Chirurgie prophylactique et risque de cancers chez les porteuses de mutation BRCA1 et BRCA2

Il est maintenant bien connu que les femmes porteuses d’une mutation des gènes BRCA1 ou BRCA2 ont un risque accru de développer un cancer du sein et un cancer de l’ovaire. Le risque de développer un cancer du sein durant la vie est alors estimé entre 56% et 84%. Le risque de cancer ovarien se situe, quant à lui, entre 36% et 63% pour les porteuses de mutation BRCA1 et entre 10% et 27% pour les porteuses d’une mutation BRCA2. Les femmes porteuses de ces mutations font l’objet de recommandations spécifiques parmi lesquelles s’inscrivent un dépistage annuel, une hormonothérapie préventive, une annexectomie et/ou mammectomie prophylactique. Du fait de la difficulté de dépistage du cancer ovarien, l’annexectomie est vivement recommandée une fois le projet familial complété. Cependant, le bénéfice attribuable pourrait différer selon l’antécédent ou non de cancer préexistant. De plus, quelques données suggèreraient que le profit pourrait être variable selon que la mutation porte sur le gène BRCA1 ou sur le BRCA2.

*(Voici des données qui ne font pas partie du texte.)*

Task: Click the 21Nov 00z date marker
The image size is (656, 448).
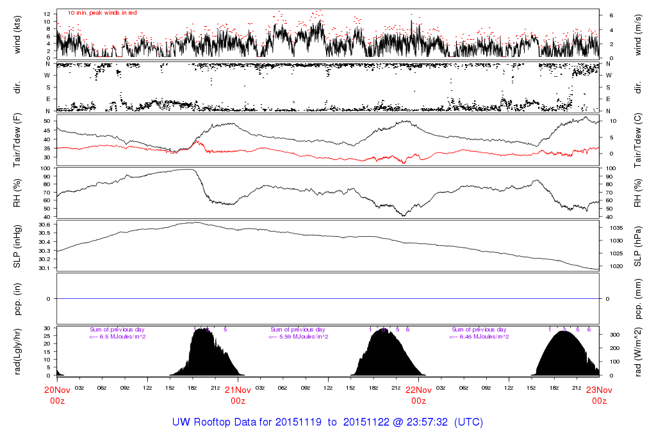Action: 238,394
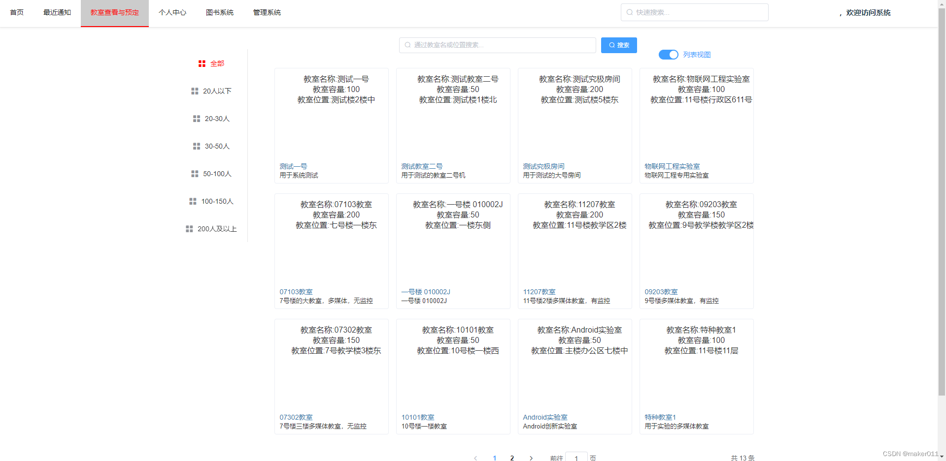Click the magnifier icon in quick search box
The image size is (946, 461).
click(629, 12)
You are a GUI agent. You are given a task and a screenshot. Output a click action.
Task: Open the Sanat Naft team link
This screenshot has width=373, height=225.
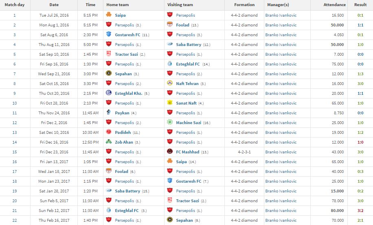186,103
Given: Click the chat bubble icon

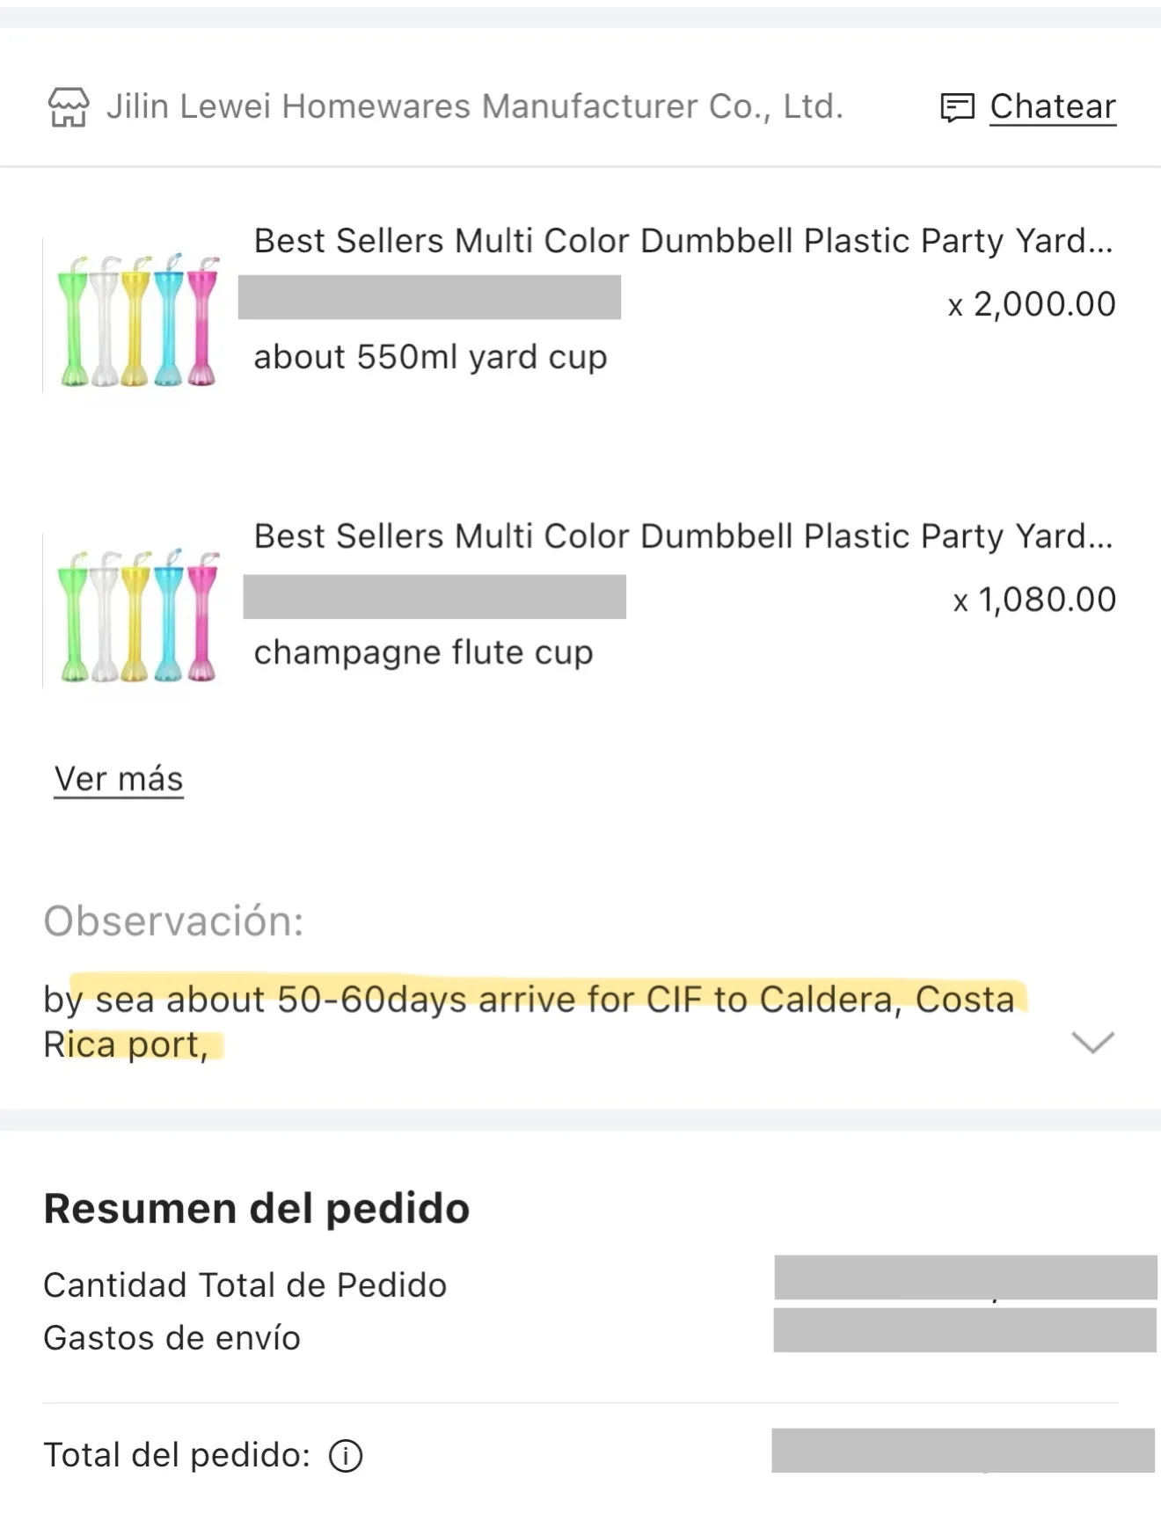Looking at the screenshot, I should coord(957,107).
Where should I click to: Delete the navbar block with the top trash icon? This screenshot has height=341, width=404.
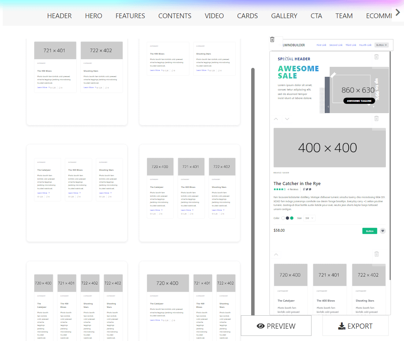pos(272,40)
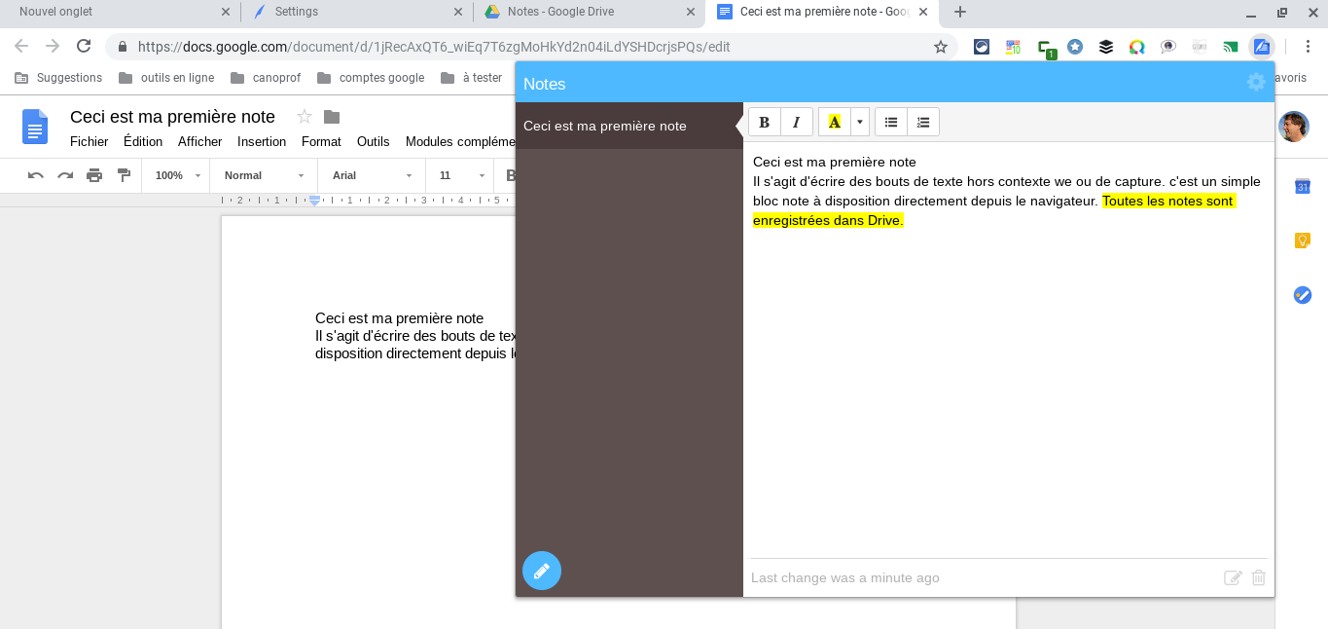This screenshot has height=629, width=1328.
Task: Open the Arial font family dropdown
Action: 370,175
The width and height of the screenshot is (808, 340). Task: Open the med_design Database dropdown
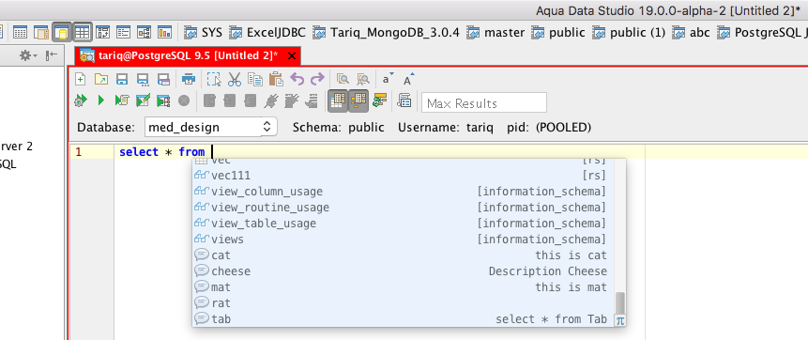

Une étude multicentrique prospective s’est attachée à suivre une cohorte de femmes porteuses de ces mutations afin d’y apprécier le bénéfice d’une chirurgie prophylactique selon d’une part leur antécédent ou non de cancer antérieur et d’autre part leur type de mutation. Ainsi, entre 1974 et 2008, 2482 femmes avec mutation de BRCA1 ou BRCA2 ont été suivies jusqu’en 2009. Le but était de vérifier la relation entre mammectomie ou annexectomie prophylactiques et les risques ultérieurs de cancers et de mortalité.

La mammectomie prophylactique permettait une réduction du risque de cancer du sein : durant le suivi, aucun cas de cancer su sein n’était apparu si cette chirurgie avait été pratiquée contre 7% de survenue de cancers du sein chez les femmes non opérées.

L’annexectomie bilatérale offrait des bénéfices majeurs en réduisant :

  •  le risque de survenue de cancer ovarien de 86% chez les femmes antérieurement traitées pour un cancer du sein et de 72% chez celles sans antécédent carcinologique, et ce quelque soit leur type de mutation.
  • le risque d’apparition d’un premier cancer du sein de 37% en cas de mutation de BRCA1 et de 64% pour les  mutations de BRCA2 : la différence pourrait provenir du plus grand nombre de tumeurs ER+ en cas de mutation de BRCA2.
  • de 60% la mortalité toute cause confondue.
  • de 56% la mortalité liée au cancer du sein.
  • de 79% la mortalité liée au cancer de l’ovaire.
  • ces effets positifs sur toutes les causes de mortalité se retrouvaient quelque soit l’âge lors de l’annexectomie , contrairement à ce qui était retrouvé dans des études antérieures.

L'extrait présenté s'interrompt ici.